Hooda wants us to know that the show will not magically liberate anyone's sister or girlfriend. Because what is a woman's identity, if not a sum total of all the men she's related to? Way to insult and infantilise us in one go. Very efficient, Hoodaji.
"All the women around us have always been free. They only need freedom from our choti soch."
Our vaginas don't hold within them adorable little seeds of freedom that bear fruits of empathy, understanding and equality for all.

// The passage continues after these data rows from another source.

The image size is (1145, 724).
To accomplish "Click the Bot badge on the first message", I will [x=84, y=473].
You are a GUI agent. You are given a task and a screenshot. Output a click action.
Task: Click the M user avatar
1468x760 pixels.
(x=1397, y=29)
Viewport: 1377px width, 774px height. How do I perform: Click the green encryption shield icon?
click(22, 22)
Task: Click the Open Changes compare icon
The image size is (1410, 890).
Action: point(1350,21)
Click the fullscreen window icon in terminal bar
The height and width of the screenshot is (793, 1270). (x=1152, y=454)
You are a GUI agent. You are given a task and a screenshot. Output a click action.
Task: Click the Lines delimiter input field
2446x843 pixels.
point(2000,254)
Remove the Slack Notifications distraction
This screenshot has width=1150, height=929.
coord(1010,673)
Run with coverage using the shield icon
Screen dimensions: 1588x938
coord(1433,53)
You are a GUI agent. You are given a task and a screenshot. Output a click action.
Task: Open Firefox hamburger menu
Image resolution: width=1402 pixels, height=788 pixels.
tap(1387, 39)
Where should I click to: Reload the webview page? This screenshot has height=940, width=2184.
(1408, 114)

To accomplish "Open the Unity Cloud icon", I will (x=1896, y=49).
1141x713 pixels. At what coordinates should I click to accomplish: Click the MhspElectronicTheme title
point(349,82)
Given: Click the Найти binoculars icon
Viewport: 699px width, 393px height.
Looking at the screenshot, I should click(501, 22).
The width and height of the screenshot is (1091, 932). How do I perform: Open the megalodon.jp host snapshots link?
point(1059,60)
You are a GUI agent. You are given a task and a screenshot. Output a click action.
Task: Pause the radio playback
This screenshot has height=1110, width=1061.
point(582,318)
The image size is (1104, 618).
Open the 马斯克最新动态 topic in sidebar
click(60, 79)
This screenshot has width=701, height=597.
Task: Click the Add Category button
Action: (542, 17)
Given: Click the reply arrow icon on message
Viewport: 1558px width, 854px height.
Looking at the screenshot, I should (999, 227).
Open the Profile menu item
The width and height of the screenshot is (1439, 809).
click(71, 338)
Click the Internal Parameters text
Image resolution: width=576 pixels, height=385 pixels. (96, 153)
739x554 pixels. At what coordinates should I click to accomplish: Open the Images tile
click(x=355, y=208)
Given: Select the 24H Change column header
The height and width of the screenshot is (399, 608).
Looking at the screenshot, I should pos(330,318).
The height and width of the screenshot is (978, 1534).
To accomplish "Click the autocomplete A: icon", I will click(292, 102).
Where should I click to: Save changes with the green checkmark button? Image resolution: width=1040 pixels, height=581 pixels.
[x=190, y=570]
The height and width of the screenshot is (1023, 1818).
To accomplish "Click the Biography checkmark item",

No Hoodaji, we haven't always been free, no matter how much your over-simplified world view insists so. You might not know this, but our vaginas don't hold within them adorable little seeds of freedom that bear fruits of empathy, understanding and equality for all. It is all learned behaviour. And it takes years and years of relentless examination of our biases, privileges and personal shortcomings to be able to arrive there.
Some women, due to the advantages of their birth or education, get there faster. Some are stuck behind. And many haven't even started their journeys yet. So no, please don't patronise women by telling us that behen, you're sorted because of the magical properties of your vaginas.
When we externalise the problem and call it a fault of our sex, we distance ourselves from it, and absolve ourselves of our individual responsibility.
This might sound like nitpicking and make many people wonder in frustration, "What do these crabby feminists want from us? We're admitting na that we're the problem. Aur kya karein?" But that's not enough. When we externalise the problem and call it a fault of our sex, we distance ourselves from it, and absolve ourselves of the responsibility of the individual part we played in exacerbating the problem. When the society at large is at fault, we aren't.
So no Hoodaji and MTV, we don't need another glib, feel-good show to tell us we're free, while you pat yourselves on the back for being so socially conscious. If you really want to stick up for the cause, confront your own uncomfortable truths, and lies, instead. For most of us, each inch of freedom comes with a hefty price tag, we know where we stand and where we're heading, thank you very much.